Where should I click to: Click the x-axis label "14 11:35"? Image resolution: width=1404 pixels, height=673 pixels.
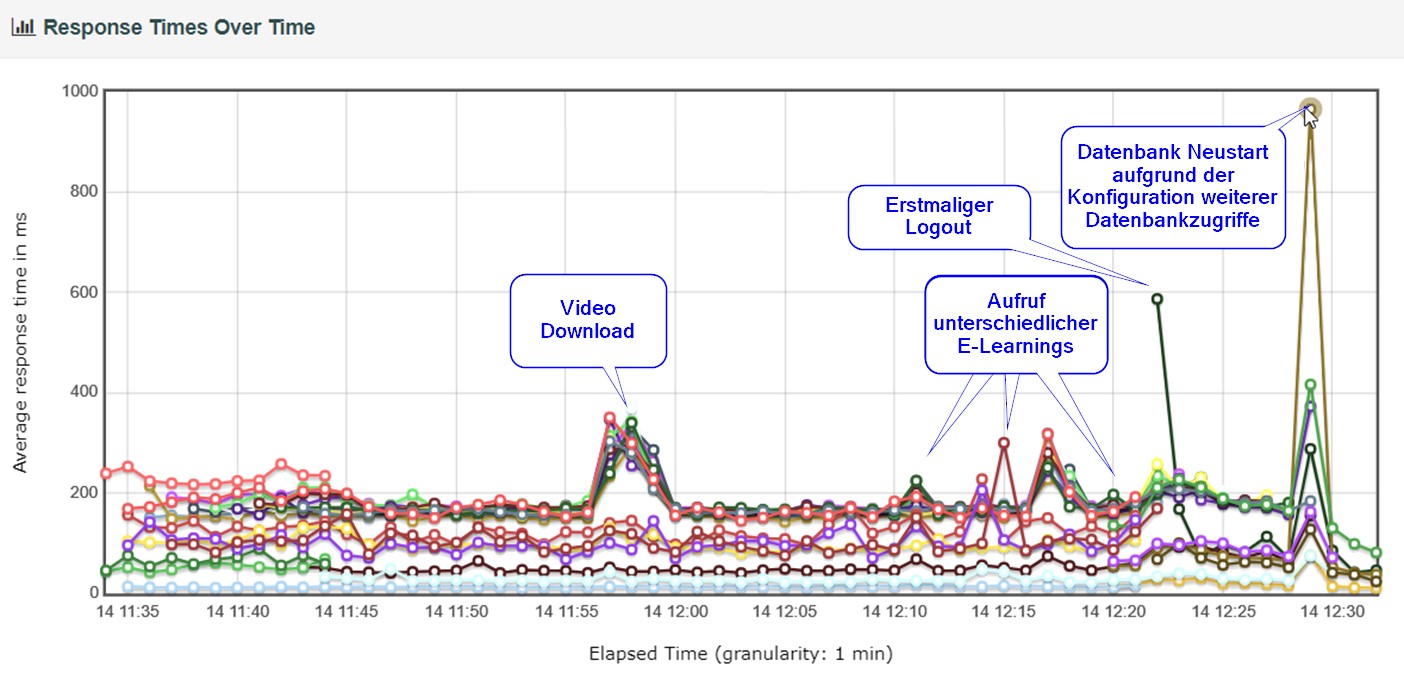(128, 611)
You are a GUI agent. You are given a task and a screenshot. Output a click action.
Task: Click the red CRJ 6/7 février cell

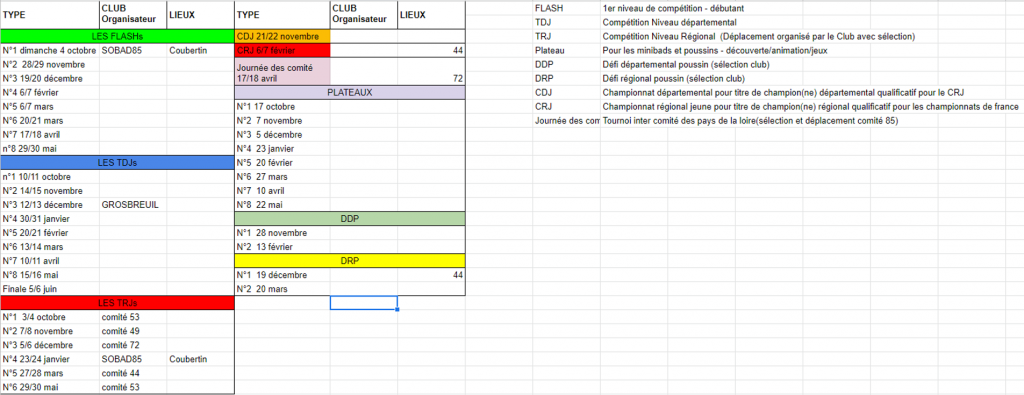282,50
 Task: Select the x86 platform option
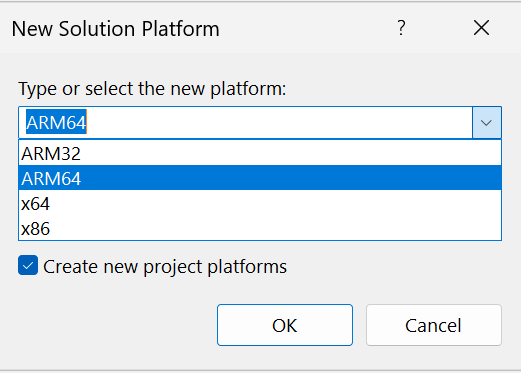coord(260,228)

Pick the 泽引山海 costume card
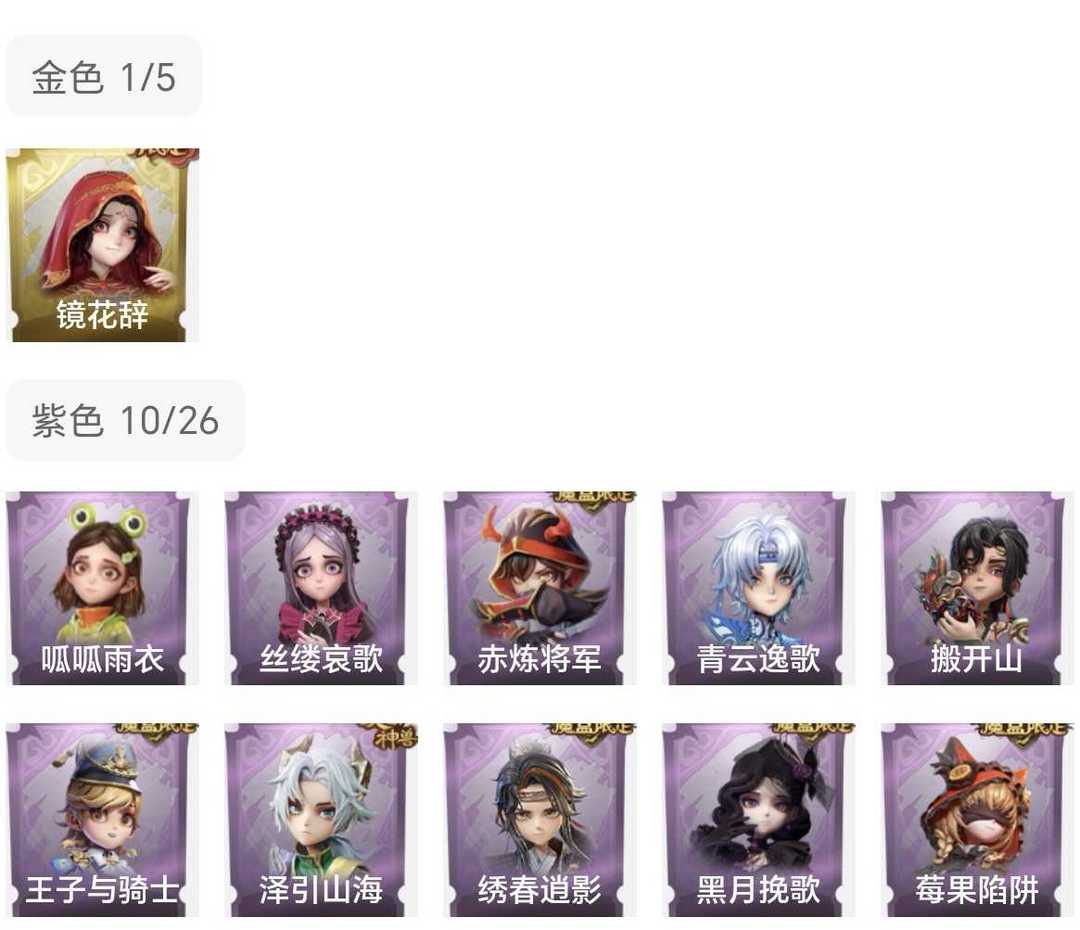coord(321,820)
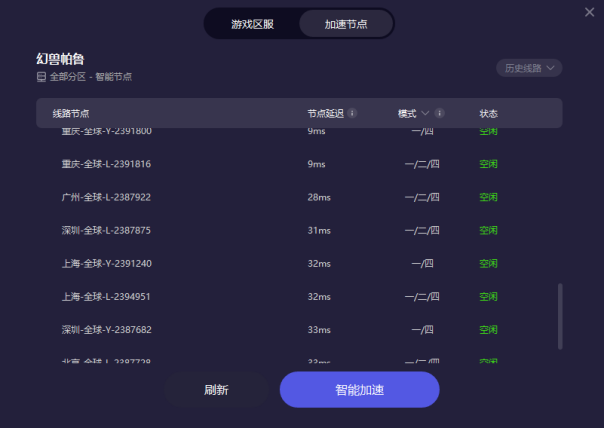This screenshot has height=428, width=604.
Task: Choose node 广州-全球-L-2387922
Action: coord(106,197)
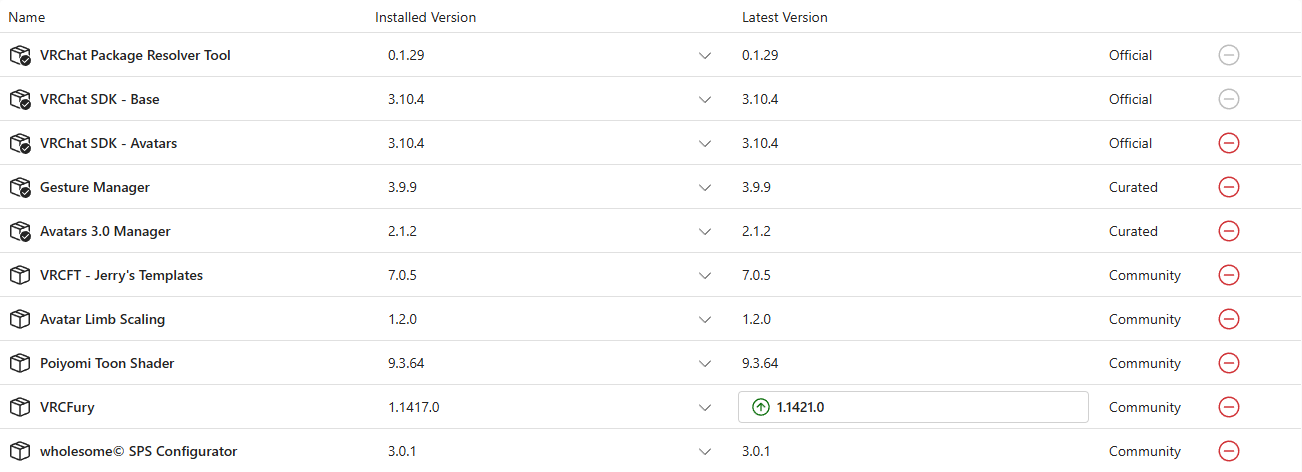This screenshot has height=472, width=1302.
Task: Remove VRCFT - Jerry's Templates package
Action: pyautogui.click(x=1229, y=275)
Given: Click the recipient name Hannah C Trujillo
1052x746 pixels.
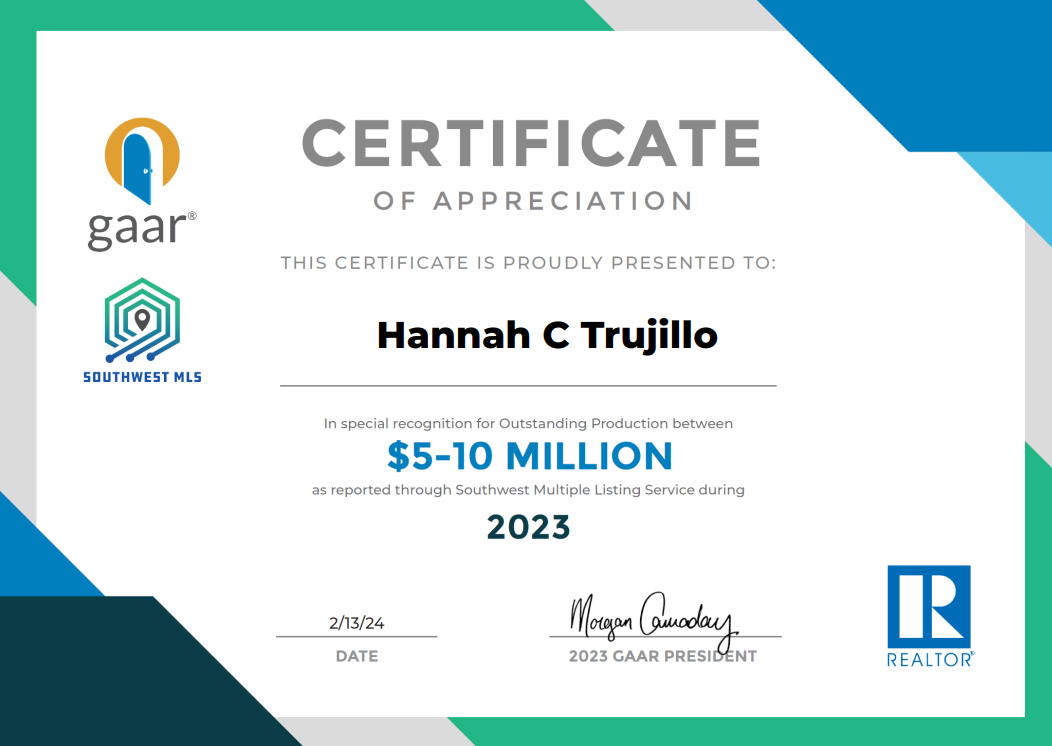Looking at the screenshot, I should pyautogui.click(x=547, y=335).
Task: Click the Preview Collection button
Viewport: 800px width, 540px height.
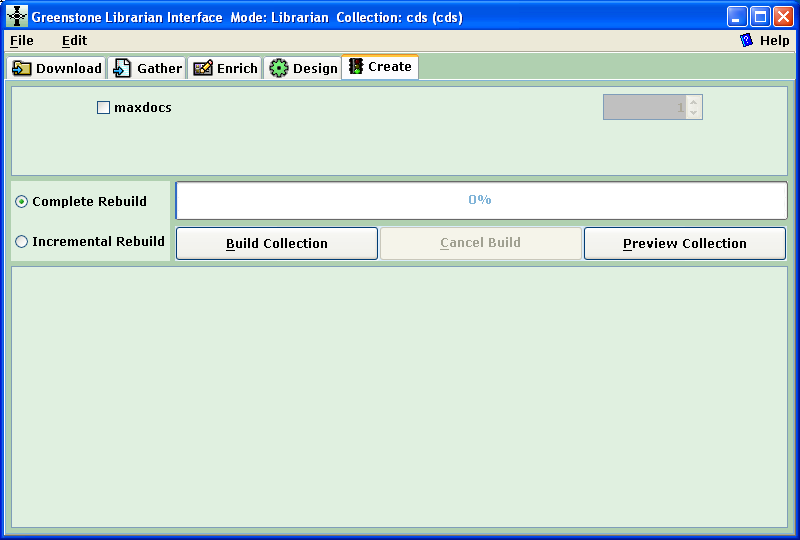Action: pos(684,244)
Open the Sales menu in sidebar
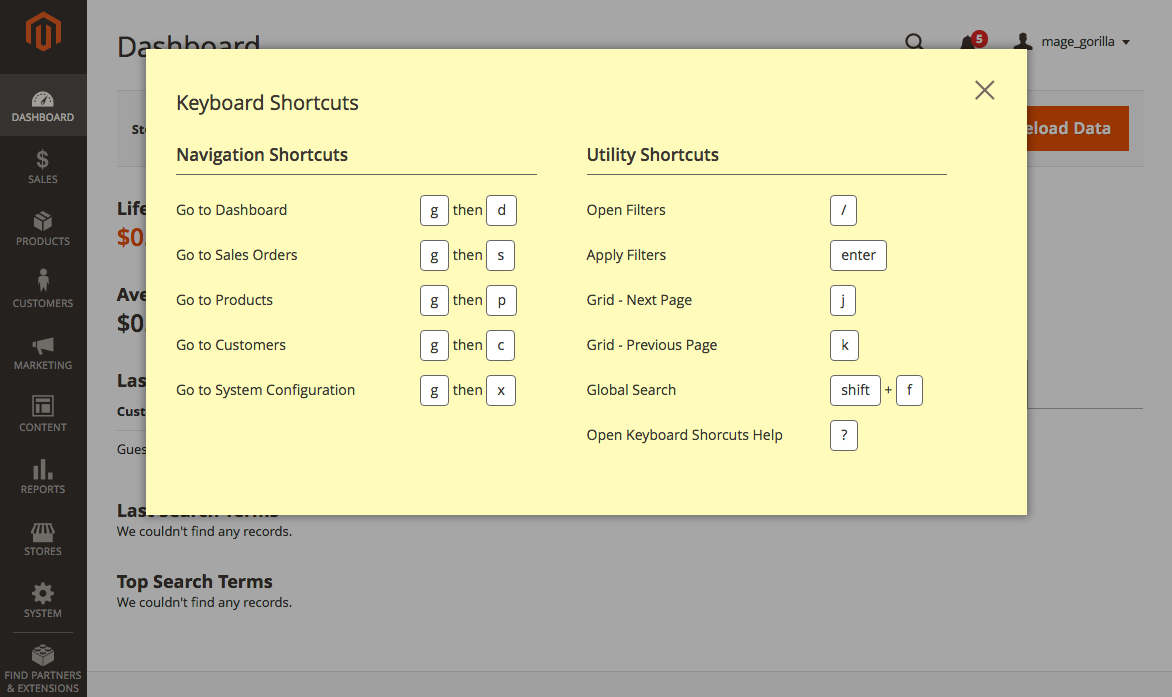 pos(43,166)
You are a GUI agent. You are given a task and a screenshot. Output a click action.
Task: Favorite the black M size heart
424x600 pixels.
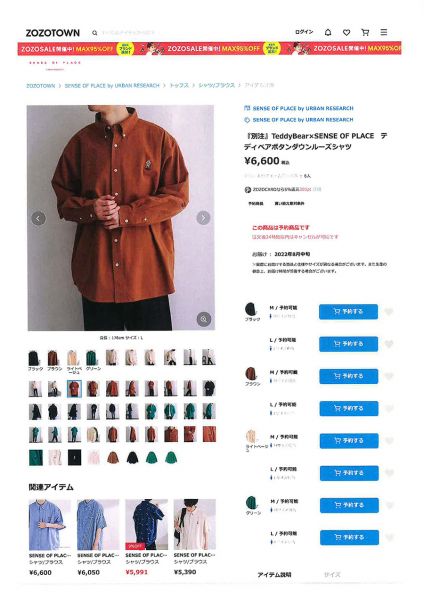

# # # # #

- AIM OF THE TASK -
Give these lines again exactly as they are above, leaving the pictures out of your answer.

- SOLUTION TO THIS PROBLEM -
Where should I click to: Click the x-axis label "14 11:35"? Image resolution: width=1404 pixels, height=673 pixels.
(128, 611)
You are a GUI agent. You are given a task and a screenshot. Output a click action.
Task: Click the red CRJ 6/7 février cell

282,50
 Task: Select the x86 platform option
coord(260,228)

Pick the 泽引山海 costume card
coord(321,820)
This screenshot has height=428, width=604.
Task: Choose node 广州-全球-L-2387922
Action: coord(106,197)
This screenshot has height=472, width=1302.
Task: Remove VRCFT - Jerry's Templates package
Action: pyautogui.click(x=1229, y=275)
Given: Click the recipient name Hannah C Trujillo
1052x746 pixels.
Looking at the screenshot, I should pyautogui.click(x=547, y=335).
Task: Click the Preview Collection button
Viewport: 800px width, 540px height.
Action: pos(684,244)
Open the Sales menu in sidebar
 pos(43,166)
You are a GUI agent. You are given a task and a screenshot. Output a click action.
Task: Favorite the black M size heart
424x600 pixels.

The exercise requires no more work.